_Task details_
From the repository description, list every hardware product that is named by model or product line.

_Given passage_
* * * *

This repository contains the artifact of the OSDI '26 paper "RoCE CREED: Service-Enhanced RDMA Offload engine for Data Center SmartNICs". We introduce CREED, an open-source, 100G RoCE v2-compatible offload engine for SmartNICs. CREED allows to prototype RDMA-SmartNICs, i.e. on FPGA accelerator cards, and embed them into realistic datacenter networks with other, commercial RDMA-NICs. The open architecture of CREED allows to prototype and evaluate various offloads either on- or off-datapath. In the paper, we showcase this with encryption, Deep Packet Inspection and a preprocessing pipeline for Machine Learning workloads.

Hardware prerequisites

We have used the AMD Alveo U55C FPGA for all experiments in the paper. For that purpose, we have used the AMD-ETH Heterogeneous Accelerated Compute Cluster (HACC). Further information can be found at here. Any of the nodes alveo-u55c-[01-10] can be used for the NIC-only experiments. The ML-preprocessing workload requires a node that features AMD MI210 GPUs besides the mentioned FPGA. In the HACC, this is the case for hacc-box-03. Other experiments (mainly throughput evaluation and software baseline for AES CTR) also require machines with commercial RNICs (Mellanox CX, Bluefield etc.). The HACC is accessible for any researcher upon request / application, so that it can also serve as infrastructure for further work with CREED.

To get started with this artifact, please clone this repository:

git clone --recurse-submodules --branch osdi26-ae --depth 1 https://github.com/fpgasystems/BALBOA_AE.git

To run the specific experiments, refer to the README.md files in the various subfolders as described in the next section on the structure of the repository.

* * * *

_Record set_
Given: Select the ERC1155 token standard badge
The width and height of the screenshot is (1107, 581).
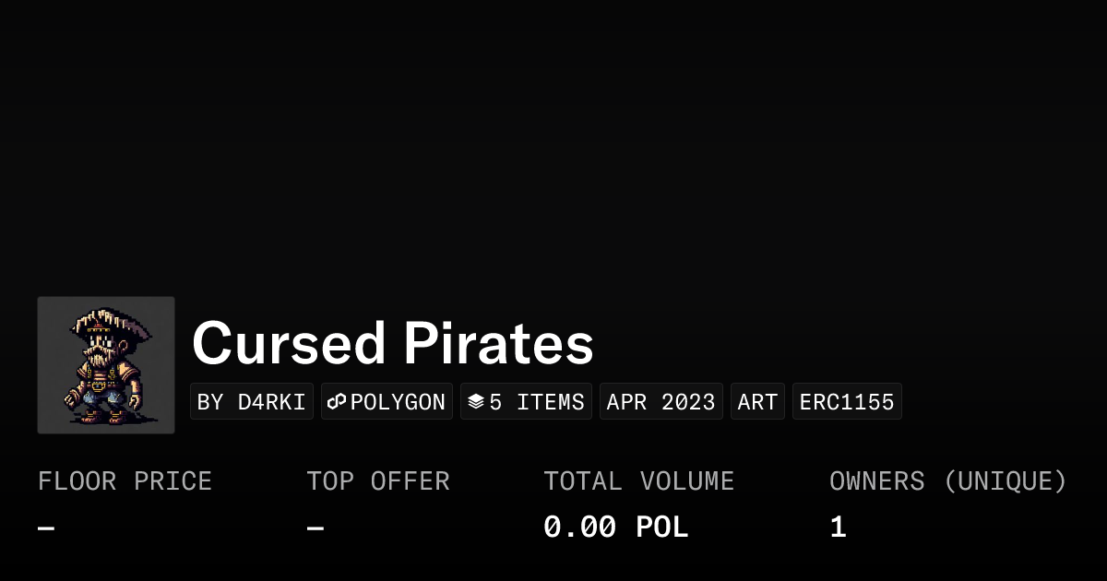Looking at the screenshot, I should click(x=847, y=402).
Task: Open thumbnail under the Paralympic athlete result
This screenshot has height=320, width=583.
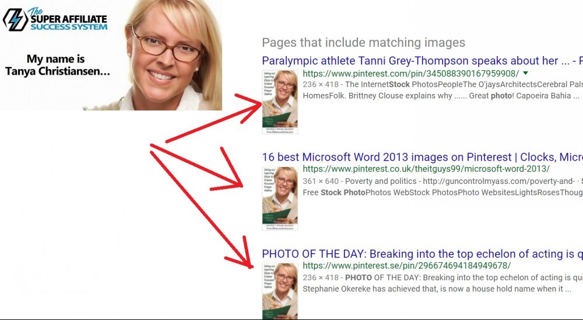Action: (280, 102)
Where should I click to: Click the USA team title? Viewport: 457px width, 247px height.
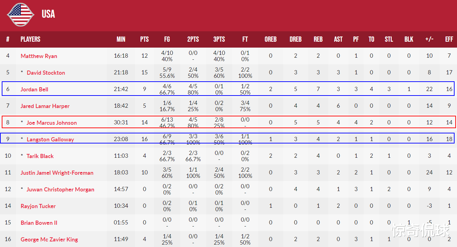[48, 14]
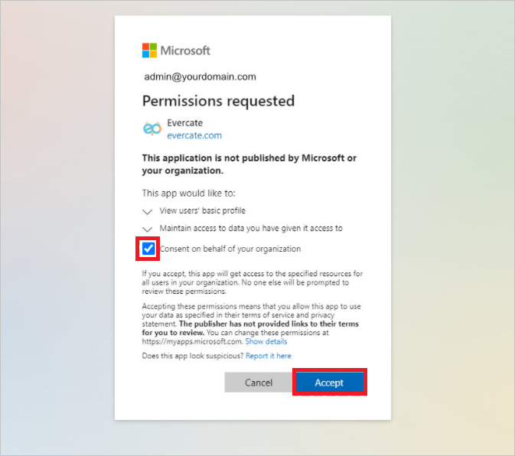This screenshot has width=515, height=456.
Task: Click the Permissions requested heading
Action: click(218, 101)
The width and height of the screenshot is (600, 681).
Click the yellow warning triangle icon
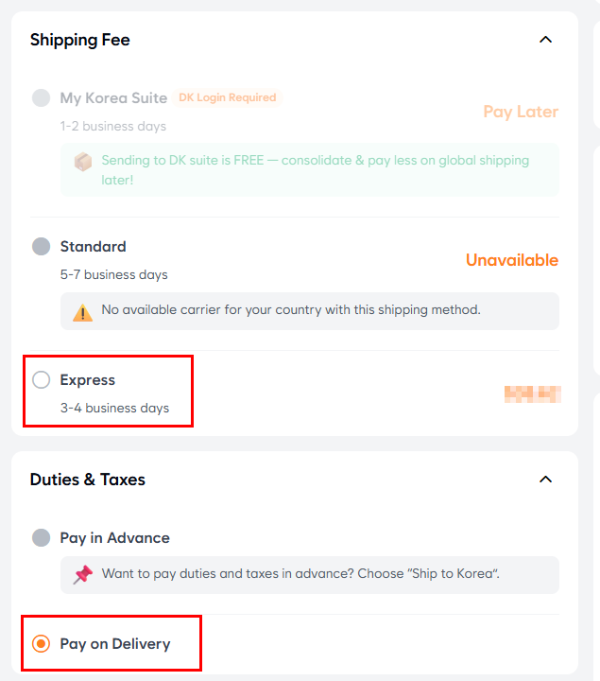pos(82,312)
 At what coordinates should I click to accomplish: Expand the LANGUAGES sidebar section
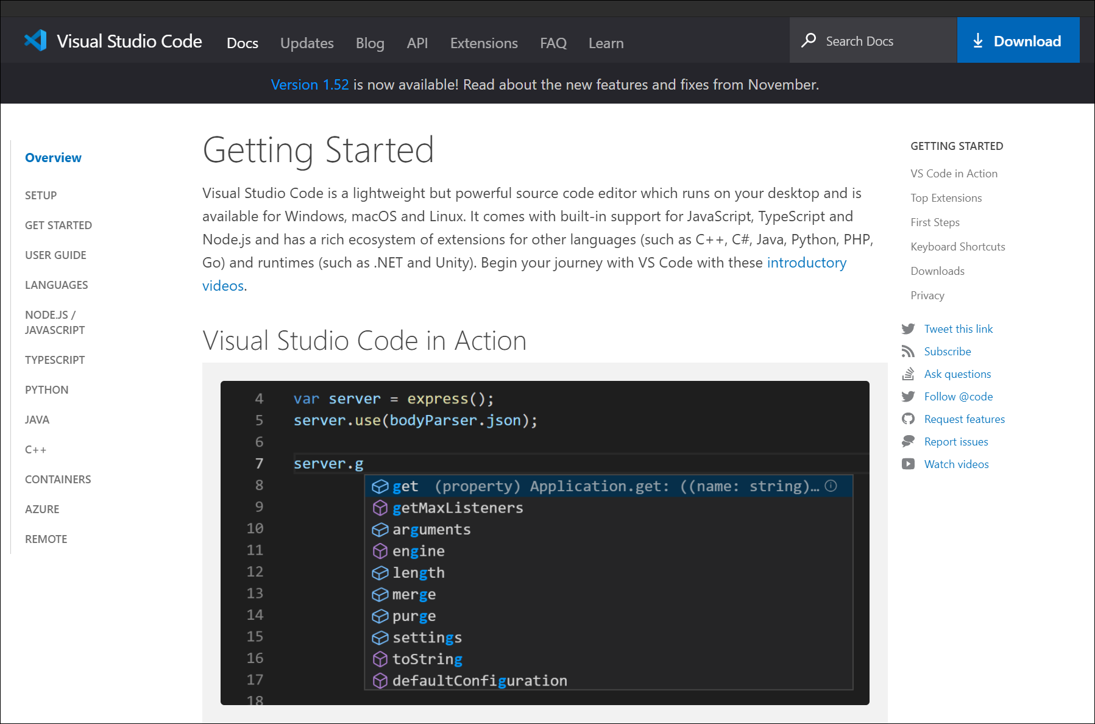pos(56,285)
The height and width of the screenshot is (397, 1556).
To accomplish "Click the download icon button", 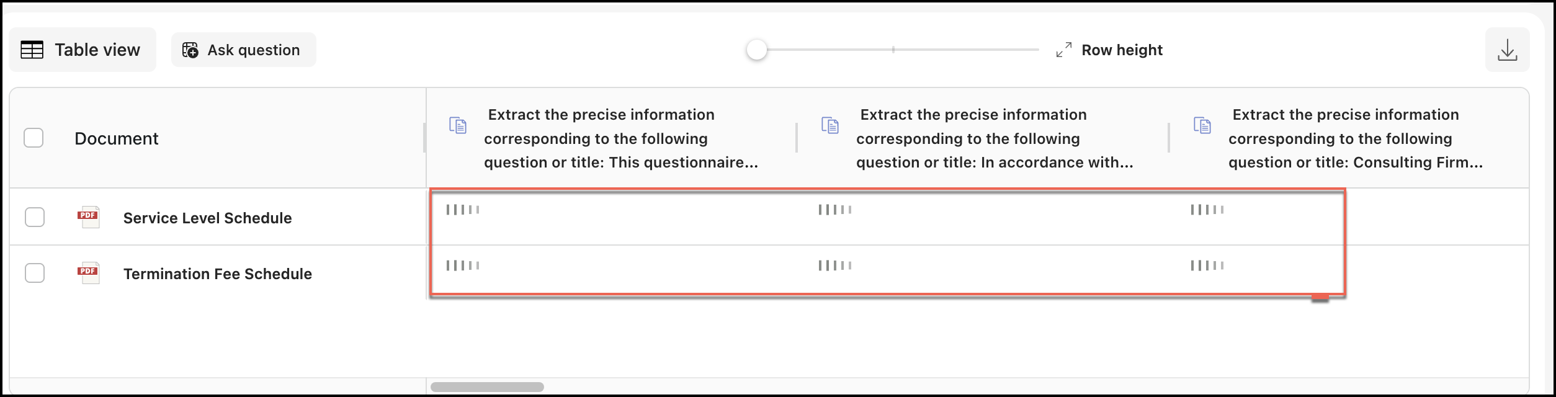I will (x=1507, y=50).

* * * *

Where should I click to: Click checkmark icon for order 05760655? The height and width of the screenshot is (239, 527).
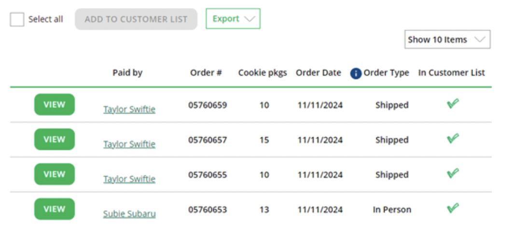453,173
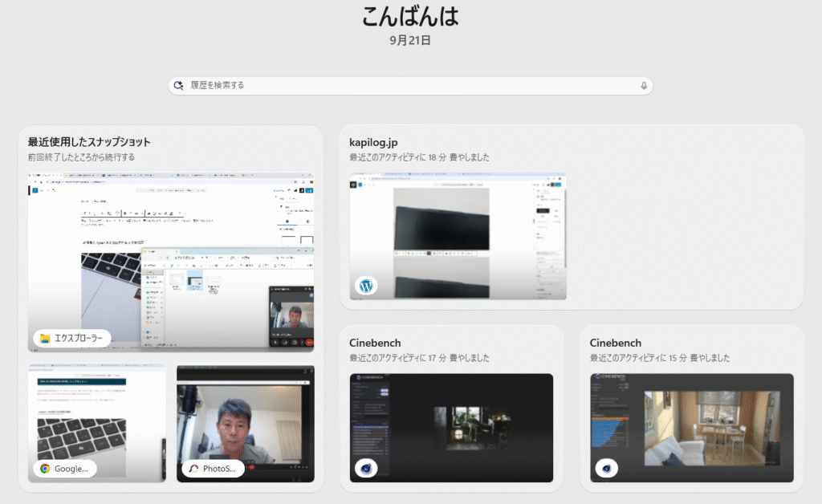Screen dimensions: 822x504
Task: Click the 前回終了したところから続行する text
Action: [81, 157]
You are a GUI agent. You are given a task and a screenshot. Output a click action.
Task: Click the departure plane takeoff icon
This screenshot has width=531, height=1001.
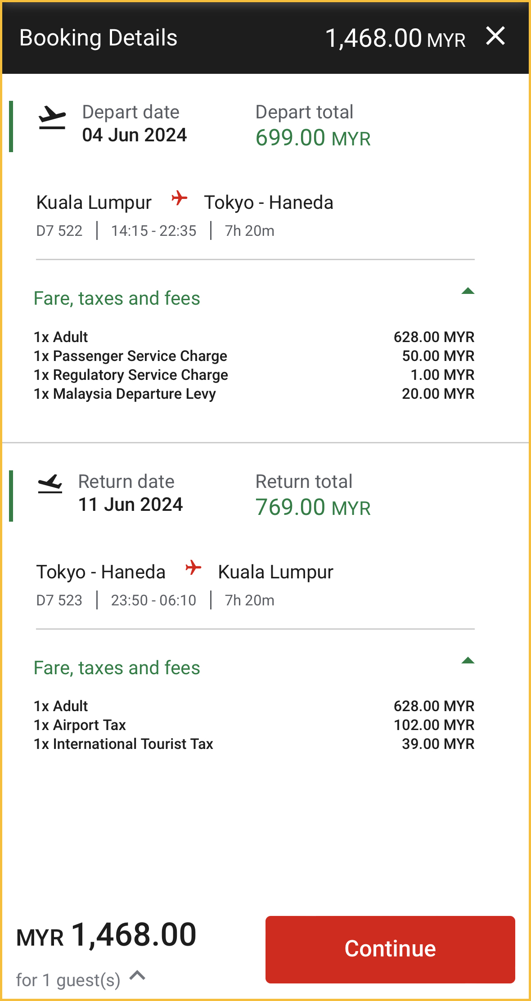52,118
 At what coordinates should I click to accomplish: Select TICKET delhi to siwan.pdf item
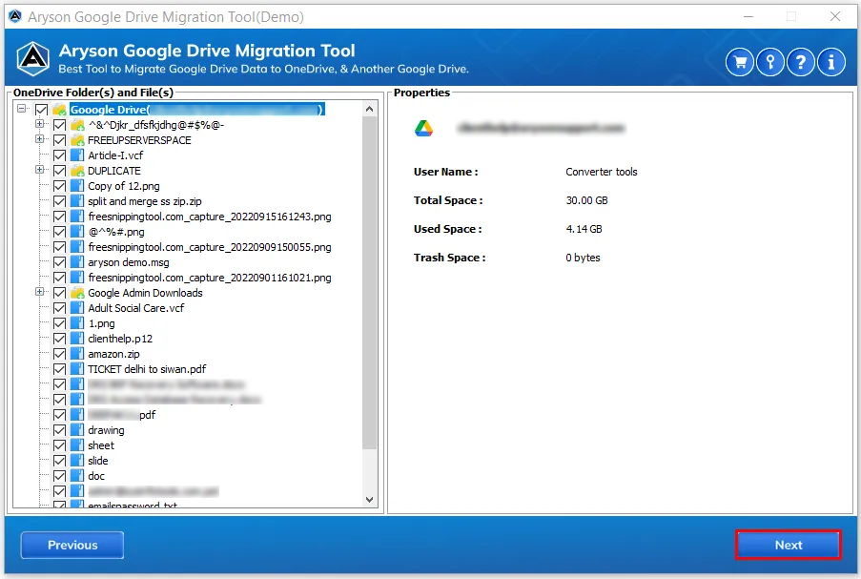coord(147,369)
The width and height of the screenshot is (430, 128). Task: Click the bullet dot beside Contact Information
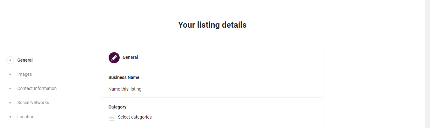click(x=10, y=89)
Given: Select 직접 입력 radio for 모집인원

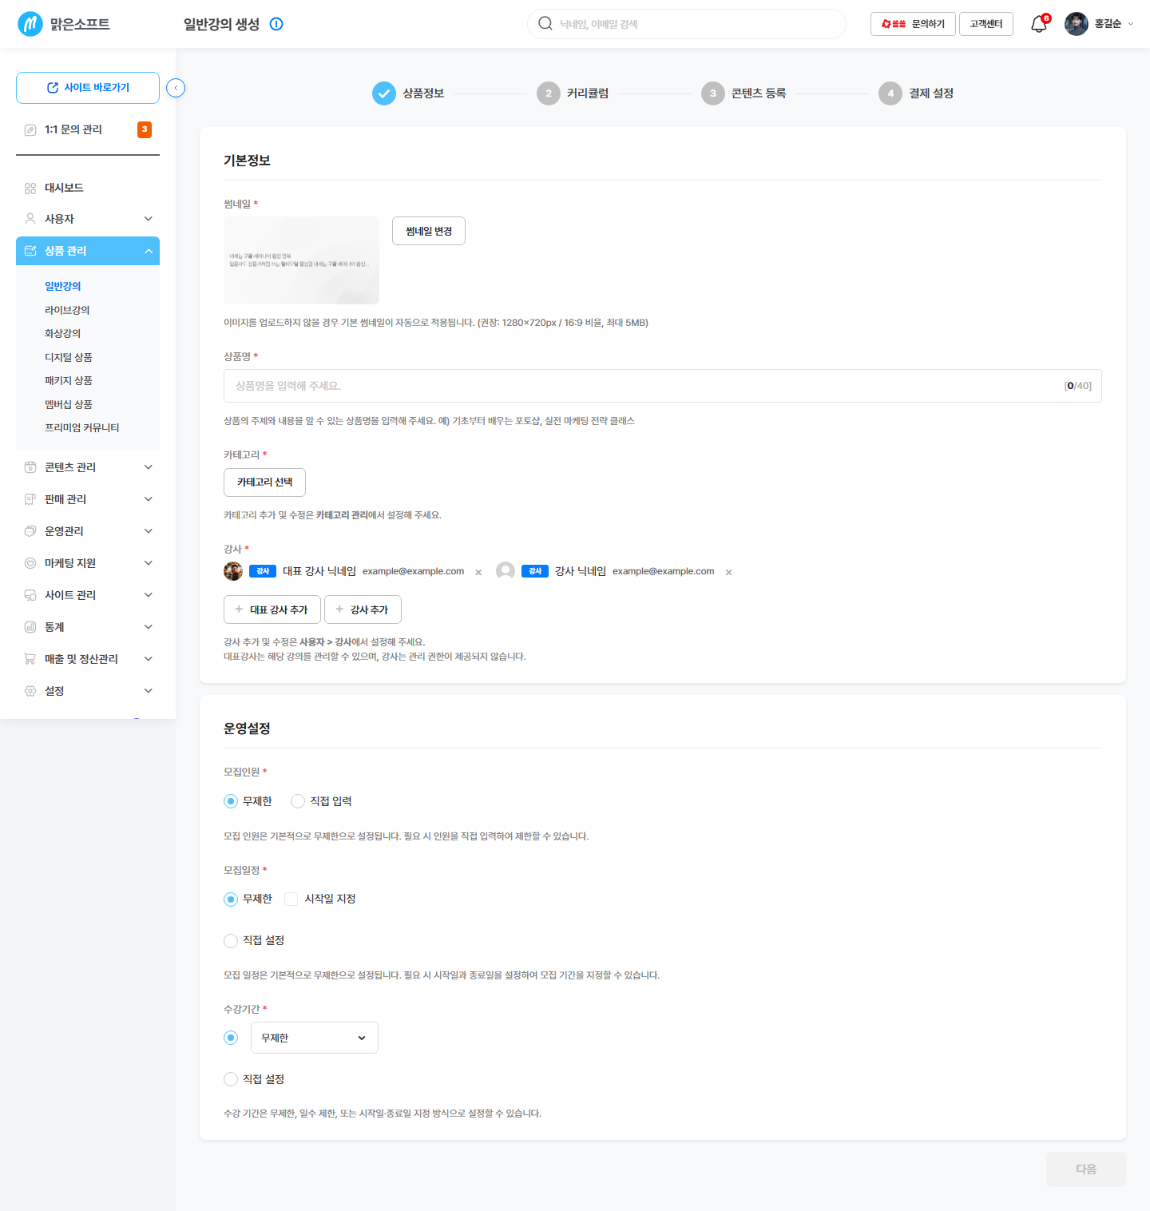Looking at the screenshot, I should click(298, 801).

* * * *

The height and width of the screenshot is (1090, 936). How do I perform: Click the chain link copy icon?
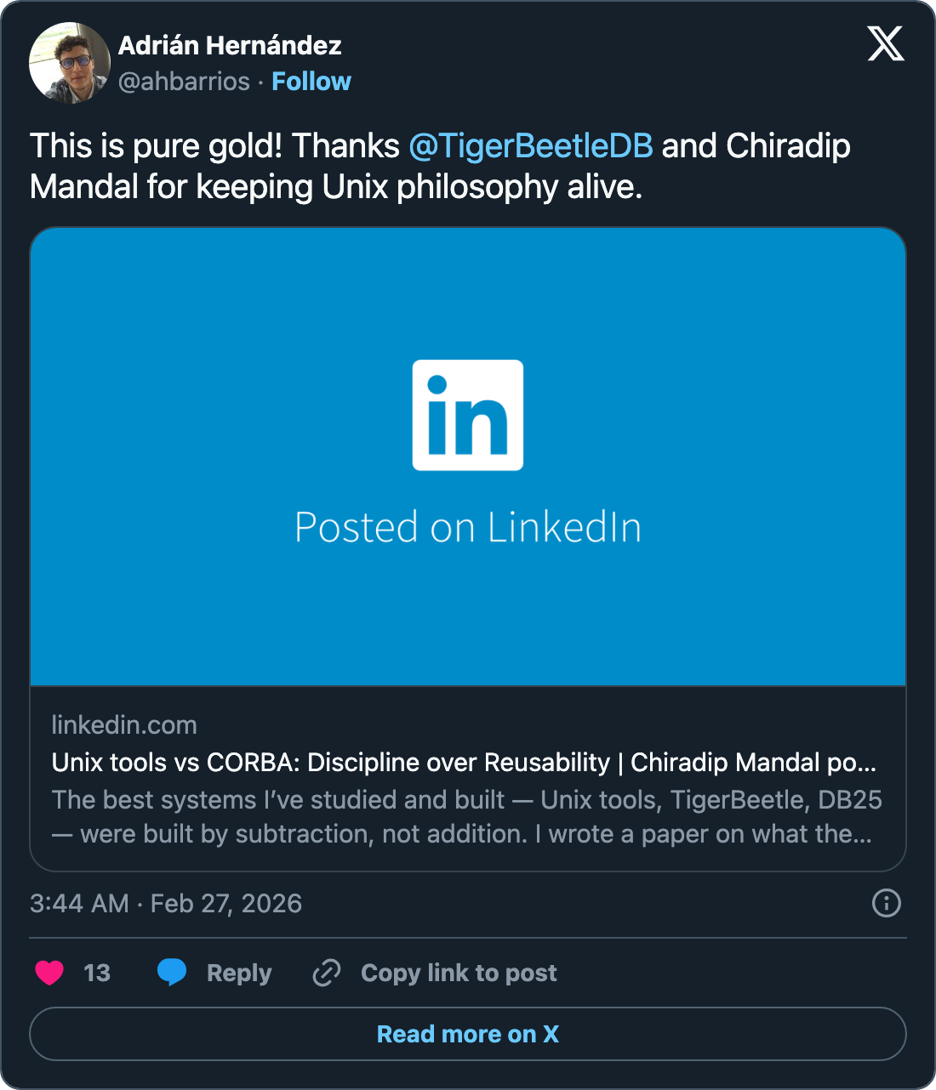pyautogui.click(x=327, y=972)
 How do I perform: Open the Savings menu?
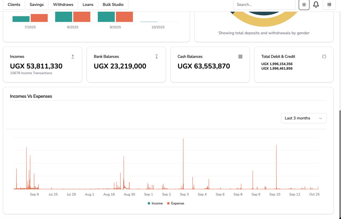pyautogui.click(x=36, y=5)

* * * *

_Response to this task_
- AMD Alveo U55C FPGA
- AMD MI210 GPUs
- Mellanox CX
- Bluefield